How many of the lines below contain the word "Information"? Only the number is wanted.

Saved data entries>

━━━━━━━━━━━━━━━━

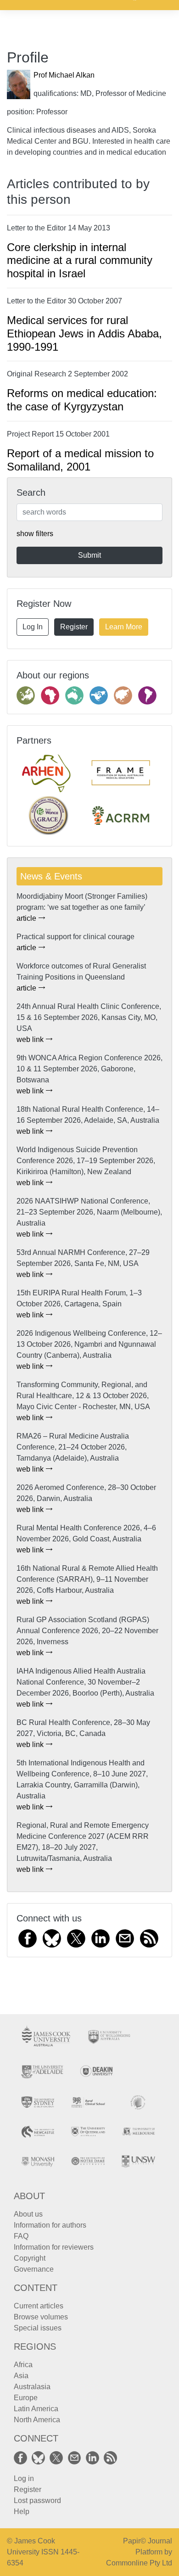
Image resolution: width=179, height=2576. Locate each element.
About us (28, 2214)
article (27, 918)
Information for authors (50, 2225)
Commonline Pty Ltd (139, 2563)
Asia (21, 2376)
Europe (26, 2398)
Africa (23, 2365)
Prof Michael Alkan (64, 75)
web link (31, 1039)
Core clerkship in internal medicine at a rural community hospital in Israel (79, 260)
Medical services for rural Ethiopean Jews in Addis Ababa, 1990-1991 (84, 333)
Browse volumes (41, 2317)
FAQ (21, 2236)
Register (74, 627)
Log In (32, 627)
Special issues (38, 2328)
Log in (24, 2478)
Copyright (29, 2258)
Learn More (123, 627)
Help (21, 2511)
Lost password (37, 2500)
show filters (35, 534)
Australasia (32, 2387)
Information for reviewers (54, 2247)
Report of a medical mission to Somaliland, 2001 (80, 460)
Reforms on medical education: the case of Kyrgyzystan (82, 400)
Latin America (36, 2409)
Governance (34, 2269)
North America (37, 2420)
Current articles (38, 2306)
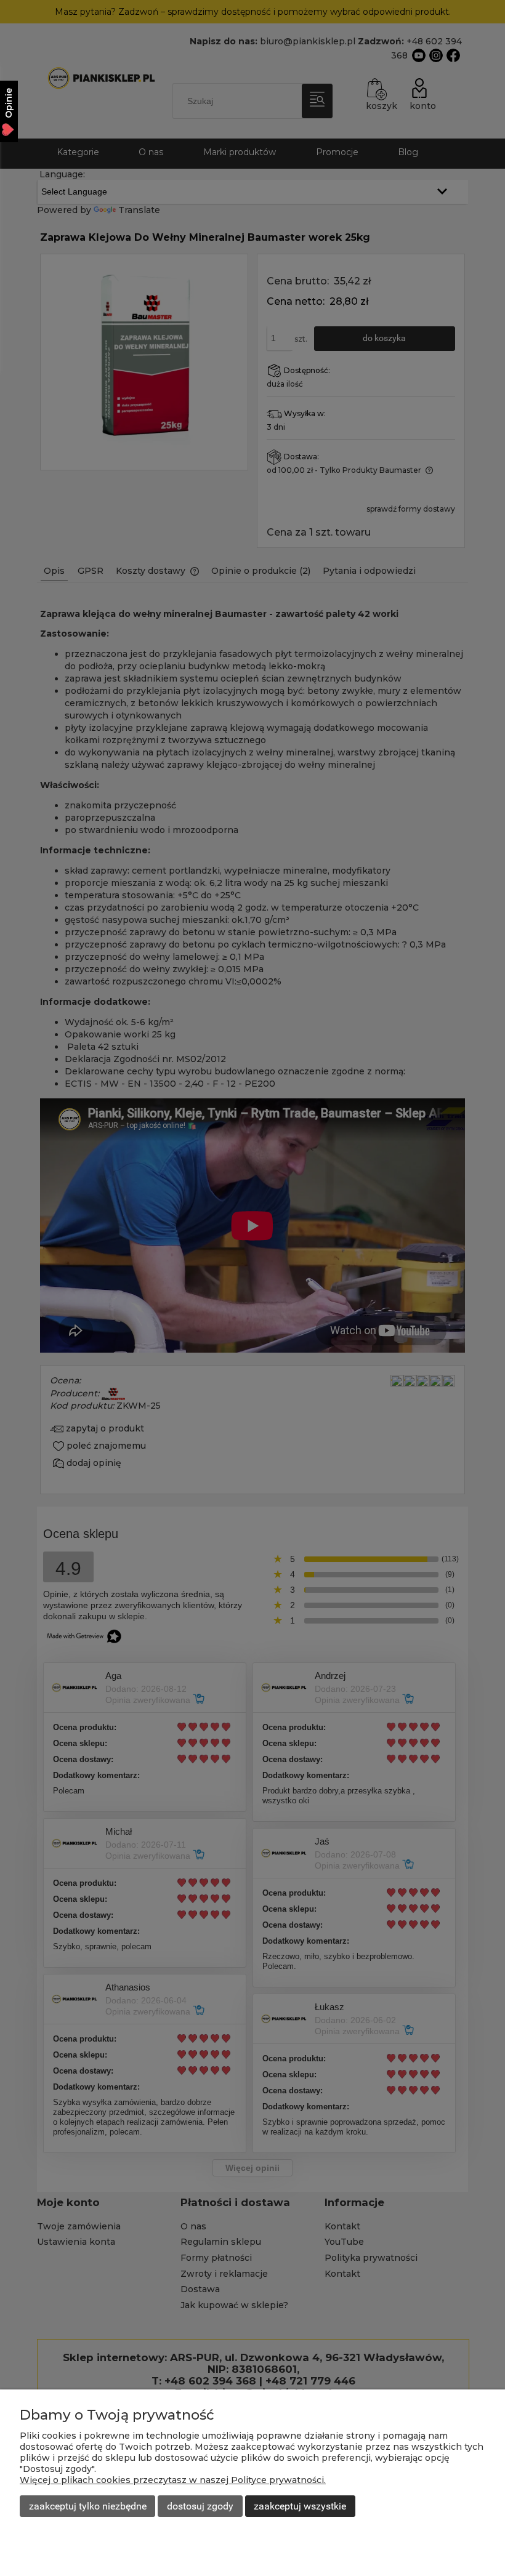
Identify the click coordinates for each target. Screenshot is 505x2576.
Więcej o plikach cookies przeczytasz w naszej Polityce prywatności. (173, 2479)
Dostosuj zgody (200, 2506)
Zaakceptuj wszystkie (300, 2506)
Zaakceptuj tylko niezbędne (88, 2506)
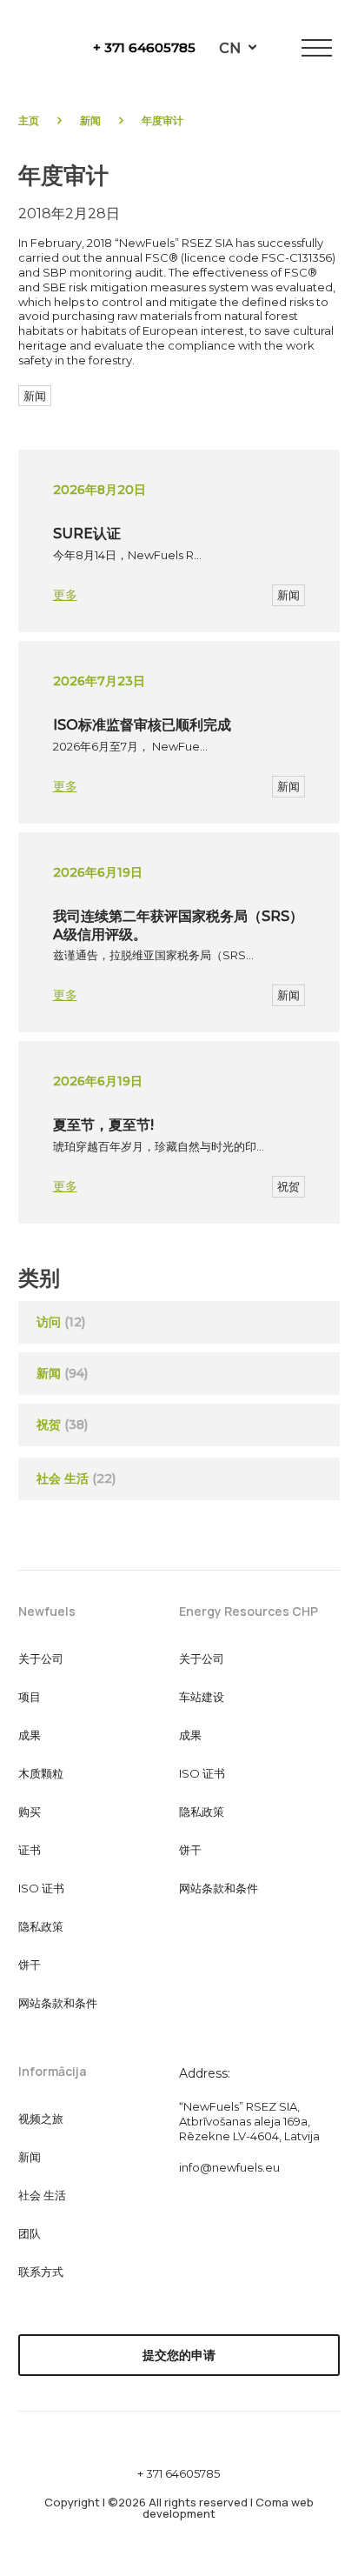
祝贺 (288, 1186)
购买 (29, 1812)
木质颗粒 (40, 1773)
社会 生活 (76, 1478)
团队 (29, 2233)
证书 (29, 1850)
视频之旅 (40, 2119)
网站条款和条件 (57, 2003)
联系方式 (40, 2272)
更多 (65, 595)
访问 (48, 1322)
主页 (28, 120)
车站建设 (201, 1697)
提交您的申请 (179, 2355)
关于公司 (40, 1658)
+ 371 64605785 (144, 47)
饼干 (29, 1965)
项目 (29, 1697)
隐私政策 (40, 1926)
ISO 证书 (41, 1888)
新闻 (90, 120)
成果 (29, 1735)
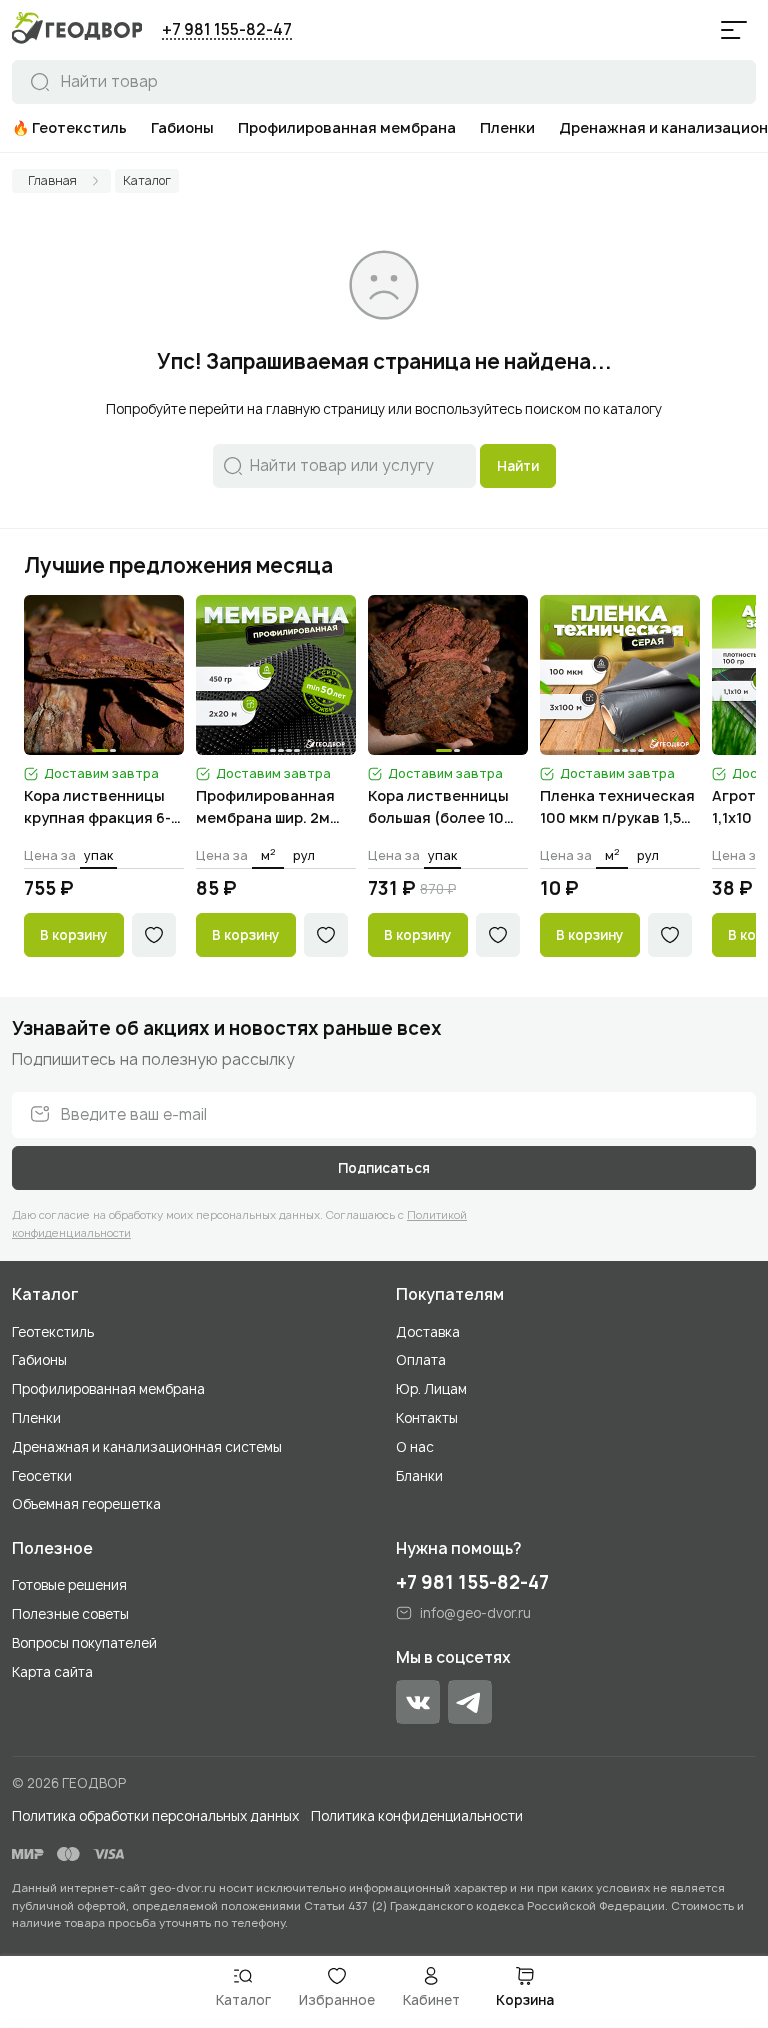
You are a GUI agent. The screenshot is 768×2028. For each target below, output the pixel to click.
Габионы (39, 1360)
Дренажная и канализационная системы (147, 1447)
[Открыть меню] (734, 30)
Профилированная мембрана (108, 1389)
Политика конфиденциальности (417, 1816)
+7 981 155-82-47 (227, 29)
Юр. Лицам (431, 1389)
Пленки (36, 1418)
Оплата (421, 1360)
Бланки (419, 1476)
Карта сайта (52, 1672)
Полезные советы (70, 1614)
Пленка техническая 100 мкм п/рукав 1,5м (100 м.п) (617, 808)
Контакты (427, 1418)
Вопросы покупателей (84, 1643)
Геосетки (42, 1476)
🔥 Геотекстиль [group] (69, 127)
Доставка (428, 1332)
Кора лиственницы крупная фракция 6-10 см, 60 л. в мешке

━━━━━━━━━━━━━━━━

Expected output> 2